THE MIAMI HERALD
|``We have not paid attention to the physician work force,'' said Dr. Mark Kelley, chief medical officer and executive vice president of the Henry Ford
Health System, a group of Detroit hospitals.
``Everyone says we're going to run out of money for Medicare, but no one talks about who is going to take care of these patients.''
Three studies say there won't be enough key specialty doctors for those patients:
* In Wednesday's Journal of the America Medical Association, Kelley and four colleagues report that the number of pulmonologists and doctors who specialize in intensive care will decline slightly by 2030. But demand for such services is projected to rise 66 percent for intensive care doctors and about 50 percent for pulmonologists.
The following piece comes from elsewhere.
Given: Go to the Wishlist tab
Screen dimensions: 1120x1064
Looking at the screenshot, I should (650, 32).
* On Monday, physicians, healthcare policy officials and state lawmakers will gather in Washington to confront new projections of an imminent shortage of dentists, anesthesiologists, and other specialists and healthcare workers.
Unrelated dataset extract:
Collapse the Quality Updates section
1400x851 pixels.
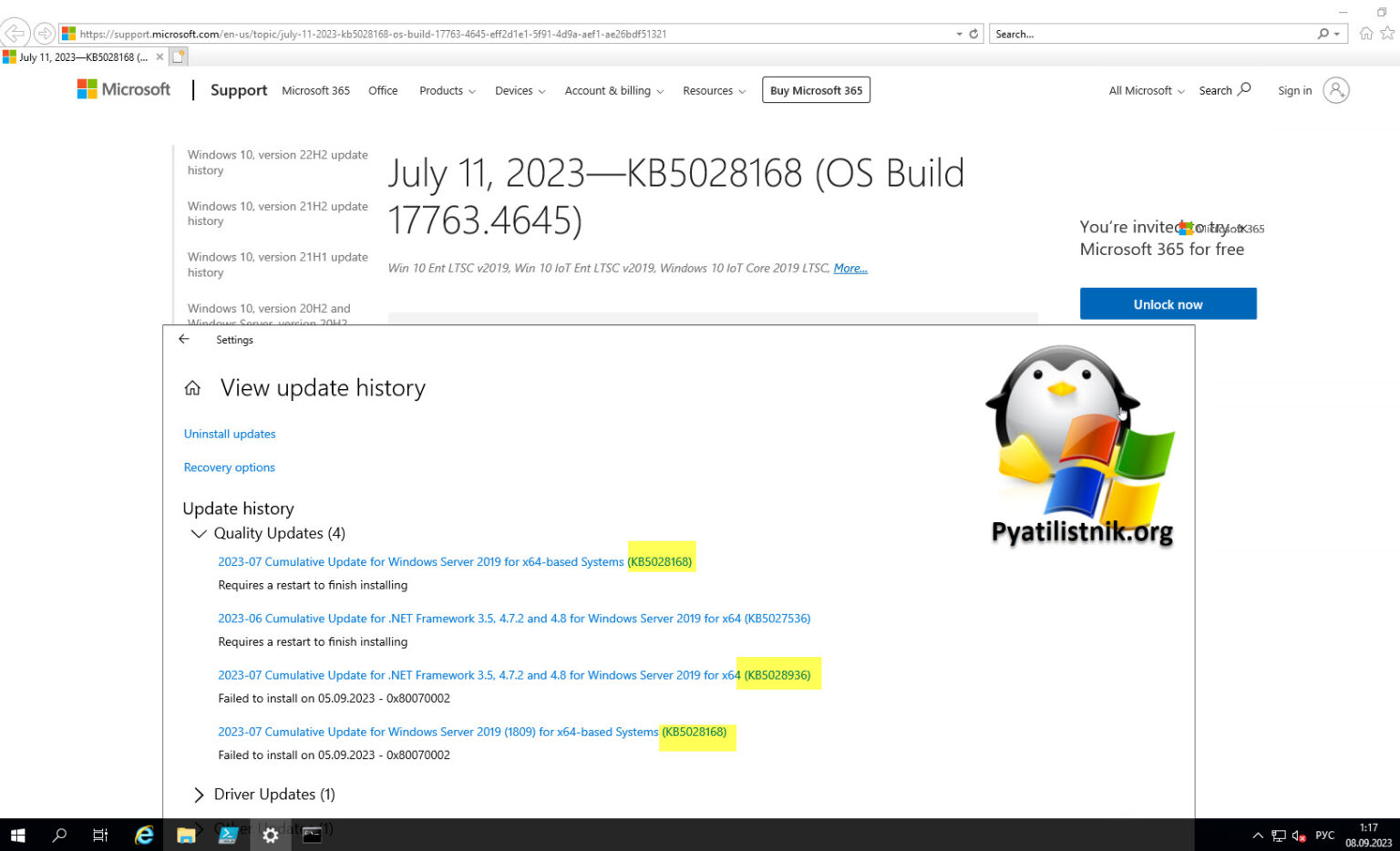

* A study a year ago by the American College of Cardiology predicted that demand for cardiologists will outstrip supply. Experts predict that as baby boomers reach prime heart disease age, the need for cardiologists will increase 66 percent by the year 2030 and 93 percent by 2050. The number of cardiologists is expected to increase only 1 percent a year.
As recently as 1994, the Council on Graduate Medical Education, a federal department set up by Congress to monitor the healthcare work force, said there
were too many specialty doctors. Now it is rethinking its stand.
In the vanguard are pessimists such as Dr. Claude Earl Fox, chief of the federal Health Resources and Services Administration, who will deliver a speech at Monday's Health Workforce 2000 Conference titled ``A Looming Health Care Crisis in America? Workforce Shortages Limit Access to Care.''
``There are several specialties that are facing shortages,'' said Ed Salsberg, director of the Center for Health Workforce Studies at the State University of New York at Albany. His study, which will be featured Monday in Washington, has found imminent shortages in anesthesiologists, allergists and gerontologists, he said.
Salsberg and Kelley offered three explanations for the coming shortage of specialists:
* The aging population. In a decade, the first baby boomers will reach 65, an age when health often worsens, putting the bulge of the U.S. population more at risk for heart and lung diseases, as well as cancer.
* The medical community. It decided a decade ago that America had too many specialists and not enough general physicians, so more students went into general practice.
* A faulty assumption. Planners expected managed healthcare - HMOs and the like - to restrict the use of specialists. But that didn't happen. People demanded to go to specialists, such as cardiologists when they had heart problems, Kelley said.
``If you look at the want ads of professional journals, there are pages and pages,'' he said.
The new studies call for shifting the emphasis to more specialists and fewer generalists, and for increasing insurance reimbursements to doctors.